This book came out at an important time, exactly one year before 9/11 and the US-led invasion of Afghanistan. It was the product of several decades of travel, correspondence, and research by Pakistani journalist Ahmed Rashid. At several moments in his career, he had wanted to write a book on Central Asia; with the Taliban’s sudden rise to power, he finally had the reason.
The rise of the Taliban seemed pretty implausible. The movement was started by Muhammad Omar, a man of little-to-no standing who had fought with the Mujahideen against the Soviets. When he gave up the insurgency he turned towards Islam, establishing a madrassa (an Islamic school) with himself as the teacher. Shy, uninspiring, parochial, of powerful convictions but limited intelligence and education, Omar was an unlikely leader. Neverthless, he succeeded where others had failed, tapping into public outrage against the warlords who ruled Afghanistan: openly corrupt, ruling purely in self-interest, they did not even feign observation to the public good, nor to Islam.
Omar’s movement gained ground by kicking the warlords out of town and administering a strict, Deobandi-inspired form of Islamic justice. With logistics routes under their control, the Taliban were able to cash-in on the profits made by trucking cartels and opium smugglers. They established a loose network of madrassas in Pakistan and Afghanistan, from which devoted students were called up to fight the jihad.
In a way, the Taliban were modernisers. The old warlords legitimated their rule through tribal connections, personal charisma and cunning, and the evocation of Pashtunwali, the traditional Pashtun way of doing things. The Taliban were different. Although their popular support was also largely a Pashtun phenomenon, the movement put Islam first. Its soldiers and commanders were historically ignorant; they knew little to nothing of their country’s past, its history and its heritage; most had never known anything other than war.
While the Taliban checked the inter-tribal Pashtun squabbles, they failed to make inroads with the rest of the country, especially with the Hazaras of the north. They also refused to actually govern, proclaiming themselves a purely religious movement. Their ideal of governance was to simply purge the ruling class of those who were (in their eyes) disobedient of Islam. God would take care of the rest.

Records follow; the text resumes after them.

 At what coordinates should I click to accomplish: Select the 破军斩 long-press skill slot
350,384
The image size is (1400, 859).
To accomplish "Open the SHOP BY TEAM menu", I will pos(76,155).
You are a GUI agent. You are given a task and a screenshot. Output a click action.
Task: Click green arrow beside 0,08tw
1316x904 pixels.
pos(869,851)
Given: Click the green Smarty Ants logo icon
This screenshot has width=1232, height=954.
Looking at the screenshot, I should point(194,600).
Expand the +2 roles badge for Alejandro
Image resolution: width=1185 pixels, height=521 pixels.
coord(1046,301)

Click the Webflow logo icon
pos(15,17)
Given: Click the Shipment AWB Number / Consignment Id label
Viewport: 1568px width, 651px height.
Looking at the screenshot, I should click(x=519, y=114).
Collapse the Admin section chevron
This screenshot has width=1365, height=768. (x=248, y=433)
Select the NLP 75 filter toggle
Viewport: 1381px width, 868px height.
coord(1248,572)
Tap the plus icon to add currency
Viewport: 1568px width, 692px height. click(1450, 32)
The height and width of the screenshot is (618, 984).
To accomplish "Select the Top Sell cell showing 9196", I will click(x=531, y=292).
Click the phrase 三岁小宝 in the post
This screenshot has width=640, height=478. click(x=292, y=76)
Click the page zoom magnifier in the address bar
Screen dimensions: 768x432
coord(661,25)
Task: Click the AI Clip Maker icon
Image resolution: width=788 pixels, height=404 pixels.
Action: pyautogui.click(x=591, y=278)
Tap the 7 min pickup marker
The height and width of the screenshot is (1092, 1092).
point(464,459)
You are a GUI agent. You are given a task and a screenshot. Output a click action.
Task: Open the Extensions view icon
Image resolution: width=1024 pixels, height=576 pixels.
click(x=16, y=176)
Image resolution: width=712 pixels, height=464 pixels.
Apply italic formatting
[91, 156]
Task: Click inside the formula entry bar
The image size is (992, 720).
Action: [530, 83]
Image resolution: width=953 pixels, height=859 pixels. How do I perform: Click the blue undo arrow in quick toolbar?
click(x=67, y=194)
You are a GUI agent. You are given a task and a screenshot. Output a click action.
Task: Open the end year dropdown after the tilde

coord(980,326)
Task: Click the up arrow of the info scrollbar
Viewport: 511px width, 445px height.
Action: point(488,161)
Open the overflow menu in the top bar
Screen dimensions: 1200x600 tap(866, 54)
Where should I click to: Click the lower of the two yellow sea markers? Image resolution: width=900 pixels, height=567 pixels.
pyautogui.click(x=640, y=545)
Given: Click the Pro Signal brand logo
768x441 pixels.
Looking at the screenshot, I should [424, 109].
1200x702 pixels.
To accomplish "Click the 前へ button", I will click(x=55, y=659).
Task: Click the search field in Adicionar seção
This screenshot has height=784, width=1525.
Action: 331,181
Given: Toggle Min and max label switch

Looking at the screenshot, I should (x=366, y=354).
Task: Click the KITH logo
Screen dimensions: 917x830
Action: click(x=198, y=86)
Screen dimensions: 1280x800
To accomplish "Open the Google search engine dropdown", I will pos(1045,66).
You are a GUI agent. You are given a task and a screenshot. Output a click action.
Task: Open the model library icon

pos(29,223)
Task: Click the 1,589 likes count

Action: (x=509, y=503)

I got a sense that the Taliban were—in those days at least—fairly amateurish. They knew little beyond small villages and the self-contained world of the madrassa. They had no grasp of international politics. They burnt unnecessary bridges with foreign dignitaries by spurning or ignoring their offers and communications, sometimes for such trivial reasons like that no-one had bothered to pick up the phone. When the movement finally rolled in to Kabul, its rule was more like a military occupation than a change of regime.
One thing Rashid never makes clear is how the Taliban, who sought to purify society, justified their profits from the opium trade. On many occasions, their deeds were at odds with their words. For a movement sustained on outrage against the corrupt elites, how did they keep the moral high-ground? Was it just a case of them capturing the madrassas, thus ensuring a pipeline of devoted followers childhood-to-madrassa-to-battlefield? I’m thinking here of something like how Shaka Zulu monopolised reproduction and upbringing, training boys from birth to be fierce, obedient warriors in pursuit of the cause.
This is not a bad book, although it has dated poorly, almost beyond the point of relevance or enjoyment. Rashid is obviously well-researched. He will often explain X person or Y event by appealing to the fact that he was there when it happened. He has a deep grounding in Afghanistan and the broader conflicts of Central Asia. Still, the writing is a bit too factual, with little synthesis or narrative to communicate Rashid’s obvious insight. A lot has happened since 2000; hell, a lot has happened since 2021, when the Taliban came back to power. As impressive as this book must have been on its release, it is now probably too limited in scope to be worth your while.